● **EXERCISE**
Repeat the data exactly, with every line included.

Collected data entries
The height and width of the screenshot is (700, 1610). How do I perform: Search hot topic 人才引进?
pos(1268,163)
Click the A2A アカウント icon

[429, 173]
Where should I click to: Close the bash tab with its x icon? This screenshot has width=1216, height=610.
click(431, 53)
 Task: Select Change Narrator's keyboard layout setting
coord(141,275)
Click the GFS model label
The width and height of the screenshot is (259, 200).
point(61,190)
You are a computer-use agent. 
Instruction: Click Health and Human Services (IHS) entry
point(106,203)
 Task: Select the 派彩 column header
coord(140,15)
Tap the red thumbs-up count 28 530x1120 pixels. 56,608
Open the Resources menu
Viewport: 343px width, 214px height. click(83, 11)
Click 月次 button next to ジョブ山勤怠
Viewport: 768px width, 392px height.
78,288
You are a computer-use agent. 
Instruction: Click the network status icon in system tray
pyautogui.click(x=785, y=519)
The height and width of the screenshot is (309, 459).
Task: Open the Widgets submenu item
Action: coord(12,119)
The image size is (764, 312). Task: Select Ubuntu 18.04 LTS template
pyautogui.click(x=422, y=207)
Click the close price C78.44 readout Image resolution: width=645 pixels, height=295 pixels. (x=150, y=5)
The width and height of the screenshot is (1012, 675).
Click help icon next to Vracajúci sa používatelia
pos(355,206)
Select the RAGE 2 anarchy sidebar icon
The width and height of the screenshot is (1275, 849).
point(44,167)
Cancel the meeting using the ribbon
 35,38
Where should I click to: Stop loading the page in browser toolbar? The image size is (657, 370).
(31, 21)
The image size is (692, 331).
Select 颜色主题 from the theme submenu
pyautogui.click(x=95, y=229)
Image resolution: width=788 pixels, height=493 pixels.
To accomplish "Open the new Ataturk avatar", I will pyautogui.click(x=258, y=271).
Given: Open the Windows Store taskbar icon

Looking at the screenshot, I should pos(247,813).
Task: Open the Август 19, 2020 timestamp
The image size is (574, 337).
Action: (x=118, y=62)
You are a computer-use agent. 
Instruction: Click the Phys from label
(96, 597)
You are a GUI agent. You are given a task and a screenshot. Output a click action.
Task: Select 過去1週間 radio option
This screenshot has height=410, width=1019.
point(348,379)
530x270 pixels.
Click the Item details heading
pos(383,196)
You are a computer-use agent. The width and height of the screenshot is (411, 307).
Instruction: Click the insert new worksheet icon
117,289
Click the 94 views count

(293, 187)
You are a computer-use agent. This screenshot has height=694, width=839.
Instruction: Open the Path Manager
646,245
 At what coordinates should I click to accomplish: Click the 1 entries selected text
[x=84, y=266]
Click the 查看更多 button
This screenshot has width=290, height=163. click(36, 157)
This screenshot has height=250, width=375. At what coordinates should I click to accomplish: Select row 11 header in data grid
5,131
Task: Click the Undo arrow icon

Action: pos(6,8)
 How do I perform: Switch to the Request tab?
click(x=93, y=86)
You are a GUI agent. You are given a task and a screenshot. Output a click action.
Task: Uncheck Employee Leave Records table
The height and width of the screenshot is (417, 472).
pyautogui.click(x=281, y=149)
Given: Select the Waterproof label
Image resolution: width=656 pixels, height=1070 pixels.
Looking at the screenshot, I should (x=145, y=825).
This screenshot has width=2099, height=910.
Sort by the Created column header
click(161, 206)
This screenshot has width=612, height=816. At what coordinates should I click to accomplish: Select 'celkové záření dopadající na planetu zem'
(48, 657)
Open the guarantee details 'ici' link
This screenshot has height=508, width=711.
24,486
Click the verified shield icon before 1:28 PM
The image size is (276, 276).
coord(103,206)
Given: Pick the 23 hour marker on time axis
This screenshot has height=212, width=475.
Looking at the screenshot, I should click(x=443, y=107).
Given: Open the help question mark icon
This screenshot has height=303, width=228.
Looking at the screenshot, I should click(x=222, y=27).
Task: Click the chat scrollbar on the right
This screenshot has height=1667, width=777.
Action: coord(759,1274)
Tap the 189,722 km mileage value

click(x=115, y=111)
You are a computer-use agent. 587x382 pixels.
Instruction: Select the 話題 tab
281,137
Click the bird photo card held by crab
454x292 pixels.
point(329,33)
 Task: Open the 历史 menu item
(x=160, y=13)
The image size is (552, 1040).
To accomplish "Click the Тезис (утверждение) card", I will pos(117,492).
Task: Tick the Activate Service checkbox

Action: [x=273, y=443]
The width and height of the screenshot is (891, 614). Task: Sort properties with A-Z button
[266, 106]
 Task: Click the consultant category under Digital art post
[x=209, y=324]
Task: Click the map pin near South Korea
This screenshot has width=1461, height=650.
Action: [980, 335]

● **WRITTEN ANSWER**
The height and width of the screenshot is (700, 1610). How do I perform: Search hot topic 人才引进?
pos(1268,163)
Click the A2A アカウント icon

[429, 173]
Where should I click to: Close the bash tab with its x icon? This screenshot has width=1216, height=610.
click(431, 53)
 Task: Select Change Narrator's keyboard layout setting
coord(141,275)
Click the GFS model label
The width and height of the screenshot is (259, 200).
point(61,190)
You are a computer-use agent. 
Instruction: Click Health and Human Services (IHS) entry
point(106,203)
 Task: Select the 派彩 column header
coord(140,15)
Tap the red thumbs-up count 28 530x1120 pixels. 56,608
Open the Resources menu
Viewport: 343px width, 214px height. click(83, 11)
Click 月次 button next to ジョブ山勤怠
Viewport: 768px width, 392px height.
78,288
You are a computer-use agent. 
Instruction: Click the network status icon in system tray
pyautogui.click(x=785, y=519)
The height and width of the screenshot is (309, 459).
Task: Open the Widgets submenu item
Action: coord(12,119)
The image size is (764, 312). Task: Select Ubuntu 18.04 LTS template
pyautogui.click(x=422, y=207)
Click the close price C78.44 readout Image resolution: width=645 pixels, height=295 pixels. (x=150, y=5)
The width and height of the screenshot is (1012, 675).
Click help icon next to Vracajúci sa používatelia
pos(355,206)
Select the RAGE 2 anarchy sidebar icon
The width and height of the screenshot is (1275, 849).
point(44,167)
Cancel the meeting using the ribbon
 35,38
Where should I click to: Stop loading the page in browser toolbar? The image size is (657, 370).
(31, 21)
The image size is (692, 331).
Select 颜色主题 from the theme submenu
pyautogui.click(x=95, y=229)
Image resolution: width=788 pixels, height=493 pixels.
To accomplish "Open the new Ataturk avatar", I will pyautogui.click(x=258, y=271).
Given: Open the Windows Store taskbar icon

Looking at the screenshot, I should pos(247,813).
Task: Open the Август 19, 2020 timestamp
The image size is (574, 337).
Action: (x=118, y=62)
You are a computer-use agent. 
Instruction: Click the Phys from label
(96, 597)
You are a GUI agent. You are given a task and a screenshot. Output a click action.
Task: Select 過去1週間 radio option
This screenshot has height=410, width=1019.
point(348,379)
530x270 pixels.
Click the Item details heading
pos(383,196)
You are a computer-use agent. The width and height of the screenshot is (411, 307).
Instruction: Click the insert new worksheet icon
117,289
Click the 94 views count

(293, 187)
You are a computer-use agent. This screenshot has height=694, width=839.
Instruction: Open the Path Manager
646,245
 At what coordinates should I click to accomplish: Click the 1 entries selected text
[x=84, y=266]
Click the 查看更多 button
This screenshot has width=290, height=163. click(36, 157)
This screenshot has height=250, width=375. At what coordinates should I click to accomplish: Select row 11 header in data grid
5,131
Task: Click the Undo arrow icon

Action: pos(6,8)
 How do I perform: Switch to the Request tab?
click(x=93, y=86)
You are a GUI agent. You are given a task and a screenshot. Output a click action.
Task: Uncheck Employee Leave Records table
The height and width of the screenshot is (417, 472).
pyautogui.click(x=281, y=149)
Given: Select the Waterproof label
Image resolution: width=656 pixels, height=1070 pixels.
Looking at the screenshot, I should (x=145, y=825).
This screenshot has width=2099, height=910.
Sort by the Created column header
click(161, 206)
This screenshot has width=612, height=816. At what coordinates should I click to accomplish: Select 'celkové záření dopadající na planetu zem'
(48, 657)
Open the guarantee details 'ici' link
This screenshot has height=508, width=711.
24,486
Click the verified shield icon before 1:28 PM
The image size is (276, 276).
coord(103,206)
Given: Pick the 23 hour marker on time axis
This screenshot has height=212, width=475.
Looking at the screenshot, I should click(x=443, y=107).
Given: Open the help question mark icon
This screenshot has height=303, width=228.
Looking at the screenshot, I should click(x=222, y=27).
Task: Click the chat scrollbar on the right
This screenshot has height=1667, width=777.
Action: coord(759,1274)
Tap the 189,722 km mileage value

click(x=115, y=111)
You are a computer-use agent. 587x382 pixels.
Instruction: Select the 話題 tab
281,137
Click the bird photo card held by crab
454x292 pixels.
point(329,33)
 Task: Open the 历史 menu item
(x=160, y=13)
The image size is (552, 1040).
To accomplish "Click the Тезис (утверждение) card", I will pos(117,492).
Task: Tick the Activate Service checkbox

Action: [x=273, y=443]
The width and height of the screenshot is (891, 614). Task: Sort properties with A-Z button
[266, 106]
 Task: Click the consultant category under Digital art post
[x=209, y=324]
Task: Click the map pin near South Korea
This screenshot has width=1461, height=650.
Action: [980, 335]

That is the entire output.